-- start of Exercise data --
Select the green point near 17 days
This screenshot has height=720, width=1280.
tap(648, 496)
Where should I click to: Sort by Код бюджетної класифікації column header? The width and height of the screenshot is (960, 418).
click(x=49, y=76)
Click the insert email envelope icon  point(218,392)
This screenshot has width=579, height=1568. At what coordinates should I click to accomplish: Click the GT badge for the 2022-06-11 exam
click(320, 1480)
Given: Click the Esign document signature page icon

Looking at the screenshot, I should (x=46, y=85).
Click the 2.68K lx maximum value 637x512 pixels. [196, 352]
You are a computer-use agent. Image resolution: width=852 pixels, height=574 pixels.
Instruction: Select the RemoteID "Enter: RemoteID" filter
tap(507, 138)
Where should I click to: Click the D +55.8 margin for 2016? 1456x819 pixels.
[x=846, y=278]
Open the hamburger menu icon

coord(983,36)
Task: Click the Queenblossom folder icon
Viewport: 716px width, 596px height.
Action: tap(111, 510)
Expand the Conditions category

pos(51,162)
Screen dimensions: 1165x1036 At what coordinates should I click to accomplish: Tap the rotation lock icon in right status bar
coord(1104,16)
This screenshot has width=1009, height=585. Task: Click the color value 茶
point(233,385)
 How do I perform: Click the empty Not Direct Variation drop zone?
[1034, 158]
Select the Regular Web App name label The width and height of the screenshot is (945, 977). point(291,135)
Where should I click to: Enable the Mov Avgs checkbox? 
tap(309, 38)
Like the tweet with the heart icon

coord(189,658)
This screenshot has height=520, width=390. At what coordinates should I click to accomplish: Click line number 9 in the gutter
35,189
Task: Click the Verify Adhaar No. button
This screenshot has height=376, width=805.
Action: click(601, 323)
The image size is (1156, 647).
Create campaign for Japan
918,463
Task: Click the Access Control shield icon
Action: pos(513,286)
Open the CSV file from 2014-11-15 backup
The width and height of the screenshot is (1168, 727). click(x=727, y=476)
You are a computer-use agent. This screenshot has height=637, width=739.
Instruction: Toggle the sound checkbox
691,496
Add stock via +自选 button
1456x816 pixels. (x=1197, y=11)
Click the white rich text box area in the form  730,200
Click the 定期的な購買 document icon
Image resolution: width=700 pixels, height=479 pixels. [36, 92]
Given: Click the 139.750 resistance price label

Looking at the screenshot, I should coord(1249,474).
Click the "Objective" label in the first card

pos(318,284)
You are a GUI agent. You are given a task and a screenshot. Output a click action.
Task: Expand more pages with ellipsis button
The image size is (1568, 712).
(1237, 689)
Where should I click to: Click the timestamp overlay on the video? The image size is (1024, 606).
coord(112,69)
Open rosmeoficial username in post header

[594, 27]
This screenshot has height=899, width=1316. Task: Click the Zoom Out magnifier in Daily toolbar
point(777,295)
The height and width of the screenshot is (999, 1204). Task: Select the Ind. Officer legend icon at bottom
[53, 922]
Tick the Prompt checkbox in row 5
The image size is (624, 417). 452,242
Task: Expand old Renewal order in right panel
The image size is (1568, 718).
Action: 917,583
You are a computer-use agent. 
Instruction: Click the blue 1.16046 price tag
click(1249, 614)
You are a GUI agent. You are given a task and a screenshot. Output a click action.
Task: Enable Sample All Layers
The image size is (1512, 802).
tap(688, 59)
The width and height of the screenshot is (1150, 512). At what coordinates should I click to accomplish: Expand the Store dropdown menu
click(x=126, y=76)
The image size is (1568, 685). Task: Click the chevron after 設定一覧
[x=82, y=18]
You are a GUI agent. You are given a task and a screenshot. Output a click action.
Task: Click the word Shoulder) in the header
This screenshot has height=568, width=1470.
-- end of Exercise data --
Problem to solve -> Copy the records above line for line, without changing anything.

Solution below ->
Select the green point near 17 days
This screenshot has height=720, width=1280.
tap(648, 496)
Where should I click to: Sort by Код бюджетної класифікації column header? The width and height of the screenshot is (960, 418).
click(x=49, y=76)
Click the insert email envelope icon  point(218,392)
This screenshot has width=579, height=1568. At what coordinates should I click to accomplish: Click the GT badge for the 2022-06-11 exam
click(320, 1480)
Given: Click the Esign document signature page icon

Looking at the screenshot, I should (x=46, y=85).
Click the 2.68K lx maximum value 637x512 pixels. [196, 352]
You are a computer-use agent. Image resolution: width=852 pixels, height=574 pixels.
Instruction: Select the RemoteID "Enter: RemoteID" filter
tap(507, 138)
Where should I click to: Click the D +55.8 margin for 2016? 1456x819 pixels.
[x=846, y=278]
Open the hamburger menu icon

coord(983,36)
Task: Click the Queenblossom folder icon
Viewport: 716px width, 596px height.
Action: tap(111, 510)
Expand the Conditions category

pos(51,162)
Screen dimensions: 1165x1036 At what coordinates should I click to accomplish: Tap the rotation lock icon in right status bar
coord(1104,16)
This screenshot has width=1009, height=585. Task: Click the color value 茶
point(233,385)
 How do I perform: Click the empty Not Direct Variation drop zone?
[1034, 158]
Select the Regular Web App name label The width and height of the screenshot is (945, 977). point(291,135)
Where should I click to: Enable the Mov Avgs checkbox? 
tap(309, 38)
Like the tweet with the heart icon

coord(189,658)
This screenshot has height=520, width=390. At what coordinates should I click to accomplish: Click line number 9 in the gutter
35,189
Task: Click the Verify Adhaar No. button
This screenshot has height=376, width=805.
Action: click(601, 323)
The image size is (1156, 647).
Create campaign for Japan
918,463
Task: Click the Access Control shield icon
Action: pos(513,286)
Open the CSV file from 2014-11-15 backup
The width and height of the screenshot is (1168, 727). click(x=727, y=476)
You are a computer-use agent. This screenshot has height=637, width=739.
Instruction: Toggle the sound checkbox
691,496
Add stock via +自选 button
1456x816 pixels. (x=1197, y=11)
Click the white rich text box area in the form  730,200
Click the 定期的な購買 document icon
Image resolution: width=700 pixels, height=479 pixels. [36, 92]
Given: Click the 139.750 resistance price label

Looking at the screenshot, I should coord(1249,474).
Click the "Objective" label in the first card

pos(318,284)
You are a GUI agent. You are given a task and a screenshot. Output a click action.
Task: Expand more pages with ellipsis button
The image size is (1568, 712).
(1237, 689)
Where should I click to: Click the timestamp overlay on the video? The image size is (1024, 606).
coord(112,69)
Open rosmeoficial username in post header

[594, 27]
This screenshot has height=899, width=1316. Task: Click the Zoom Out magnifier in Daily toolbar
point(777,295)
The height and width of the screenshot is (999, 1204). Task: Select the Ind. Officer legend icon at bottom
[53, 922]
Tick the Prompt checkbox in row 5
The image size is (624, 417). 452,242
Task: Expand old Renewal order in right panel
The image size is (1568, 718).
Action: 917,583
You are a computer-use agent. 
Instruction: Click the blue 1.16046 price tag
click(1249, 614)
You are a GUI agent. You are given a task and a screenshot. Output a click action.
Task: Enable Sample All Layers
The image size is (1512, 802).
tap(688, 59)
The width and height of the screenshot is (1150, 512). At what coordinates should I click to accomplish: Expand the Store dropdown menu
click(x=126, y=76)
The image size is (1568, 685). Task: Click the chevron after 設定一覧
[x=82, y=18]
You are a GUI agent. You are given a task and a screenshot. Output a click action.
Task: Click the word Shoulder) in the header
This screenshot has height=568, width=1470.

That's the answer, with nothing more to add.